“The Last Girl”, il racconto di una ragazza yazida
Per non dover ripetere ogni volta i dettagli della schiavitù sessuale, Nadia Murad ha scritto un libro
La benvenuta campagna MeToo induce a tornare sulla vicissitudine delle yazide, donne ragazze e bambine, rapite, violate, schiavizzate dai farabutti dello Stato islamico, per i quali la conquista e la brutalità sessuale non sono state un risultato collaterale ma un movente fondamentale. Fu a lungo difficilissimo, per le scappate ai loro persecutori, parlare di quello che avevano subito. E non fu facile per molte essere riaccolte dalle loro famiglie. Piano piano, con il sostegno di altre donne yazide in primo luogo e di organizzazioni internazionali, le cose cambiarono. I capi della comunità esortarono all’accoglienza delle ragazze che erano state vittime della violenza ed erano oppresse dalla vergogna, e sentivano addosso anche il peso della vergogna dei propri famigliari. Cercarono spesso, e non di rado riuscirono, a suicidarsi, quando erano nelle grinfie dei loro stupratori e anche quando riuscivano a sfuggire loro. Giovedì Rudaw ospitava il racconto di Mayada Resho, che ora ha 14 anni e ne aveva poco più di dieci quando fu presa dall’Isis, con tutti i suoi: di undici della sua famiglia solo lei è tornata. Vive ora da un cugino del padre, Hassan Haji, che dice: “Tirar su questi orfani cresciuti sotto l’Isis è duro. Ma non c’è scelta. I suoi capelli si sono imbiancati. La sua psiche a pezzi. Ma starà a casa mia”.Lei parla arabo ora più facilmente che curdo.

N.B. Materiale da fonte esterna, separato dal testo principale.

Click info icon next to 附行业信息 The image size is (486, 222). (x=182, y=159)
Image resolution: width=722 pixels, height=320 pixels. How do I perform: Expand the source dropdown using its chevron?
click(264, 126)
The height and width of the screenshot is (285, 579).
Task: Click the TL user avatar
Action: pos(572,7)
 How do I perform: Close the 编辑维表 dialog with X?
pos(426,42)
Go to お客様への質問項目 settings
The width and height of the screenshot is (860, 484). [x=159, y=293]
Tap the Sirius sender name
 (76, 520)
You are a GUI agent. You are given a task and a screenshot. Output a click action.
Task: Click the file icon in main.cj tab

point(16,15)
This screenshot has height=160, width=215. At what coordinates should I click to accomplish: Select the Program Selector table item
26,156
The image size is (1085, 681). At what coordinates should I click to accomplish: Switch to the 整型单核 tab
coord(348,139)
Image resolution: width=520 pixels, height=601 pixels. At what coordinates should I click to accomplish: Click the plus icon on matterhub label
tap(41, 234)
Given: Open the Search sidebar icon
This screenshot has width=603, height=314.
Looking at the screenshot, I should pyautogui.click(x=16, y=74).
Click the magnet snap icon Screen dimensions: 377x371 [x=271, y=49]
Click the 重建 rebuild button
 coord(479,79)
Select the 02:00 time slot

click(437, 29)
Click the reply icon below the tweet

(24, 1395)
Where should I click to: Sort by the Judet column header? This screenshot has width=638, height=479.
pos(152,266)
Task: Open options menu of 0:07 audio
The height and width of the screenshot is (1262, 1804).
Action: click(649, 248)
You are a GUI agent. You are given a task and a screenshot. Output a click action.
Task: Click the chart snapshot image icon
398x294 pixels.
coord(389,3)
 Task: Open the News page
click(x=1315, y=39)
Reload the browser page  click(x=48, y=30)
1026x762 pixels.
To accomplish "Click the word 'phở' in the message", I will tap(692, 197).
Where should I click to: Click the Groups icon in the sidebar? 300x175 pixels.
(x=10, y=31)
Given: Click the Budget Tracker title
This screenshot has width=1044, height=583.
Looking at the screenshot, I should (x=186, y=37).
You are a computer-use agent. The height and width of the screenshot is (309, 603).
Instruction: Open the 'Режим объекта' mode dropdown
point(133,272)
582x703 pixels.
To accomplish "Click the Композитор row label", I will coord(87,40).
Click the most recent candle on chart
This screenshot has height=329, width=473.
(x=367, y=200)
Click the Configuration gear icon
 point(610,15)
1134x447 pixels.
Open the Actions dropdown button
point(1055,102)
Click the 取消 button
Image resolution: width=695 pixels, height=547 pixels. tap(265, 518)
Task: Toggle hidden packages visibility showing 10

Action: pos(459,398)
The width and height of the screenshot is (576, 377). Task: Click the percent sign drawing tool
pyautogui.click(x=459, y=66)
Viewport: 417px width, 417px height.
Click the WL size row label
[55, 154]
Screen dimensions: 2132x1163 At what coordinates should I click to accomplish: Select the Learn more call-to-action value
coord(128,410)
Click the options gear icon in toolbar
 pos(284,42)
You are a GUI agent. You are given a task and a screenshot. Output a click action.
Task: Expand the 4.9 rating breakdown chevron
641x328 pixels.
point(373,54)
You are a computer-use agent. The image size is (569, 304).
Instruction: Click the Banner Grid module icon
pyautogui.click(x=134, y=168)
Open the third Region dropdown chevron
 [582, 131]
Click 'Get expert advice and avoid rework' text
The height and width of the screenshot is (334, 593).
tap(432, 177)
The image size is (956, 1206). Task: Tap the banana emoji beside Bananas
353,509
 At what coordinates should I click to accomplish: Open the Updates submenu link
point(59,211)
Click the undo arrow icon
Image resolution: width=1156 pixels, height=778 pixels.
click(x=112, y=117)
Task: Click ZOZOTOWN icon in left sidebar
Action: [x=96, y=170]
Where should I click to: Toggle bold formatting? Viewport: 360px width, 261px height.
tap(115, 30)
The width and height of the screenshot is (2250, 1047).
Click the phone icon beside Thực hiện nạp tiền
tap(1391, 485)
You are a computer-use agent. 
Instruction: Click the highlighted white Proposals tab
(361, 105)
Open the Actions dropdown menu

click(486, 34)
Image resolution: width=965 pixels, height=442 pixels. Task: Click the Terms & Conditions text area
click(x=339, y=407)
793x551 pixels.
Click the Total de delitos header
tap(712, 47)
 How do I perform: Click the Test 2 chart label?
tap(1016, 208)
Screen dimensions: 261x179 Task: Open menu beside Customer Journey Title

E’ una storia che somiglia a tante altre ormai, ma questa adolescente fa i nomi dei suoi successivi padroni, una genealogia dell’infamia: “Ci compravano e rivendevano. Dovevamo servire. Il primo che mi comprò si chiamava Abu Bakir al Iraqi. Poi mi vendette a Sagir Libyan, e questo a Muawya, il quale mi vendette a Abu Shadad e questo mi vendette a Abu Hussein. Abu Shadad e Abu Omar e altri furono uccisi. Furono colpiti in bombardamenti aerei”. Così, di mano in mano, di botte e stupro in botte e stupro. 1.728 minori sono stati finora liberati, o sono fuggiti, alla schiavitù dell’Isis. Tanti altri no. Una fuggita, la Nadia Murad diventata famosa dopo un suo discorso alle Nazioni Unite, oggi ventiquattrenne, ha appena pubblicato un libro con la propria storia, “The Last Girl”. Ha detto di aver riferito i dettagli della sua schiavitù sessuale nel libro, “così non dovrò raccontarli ogni volta di nuovo”.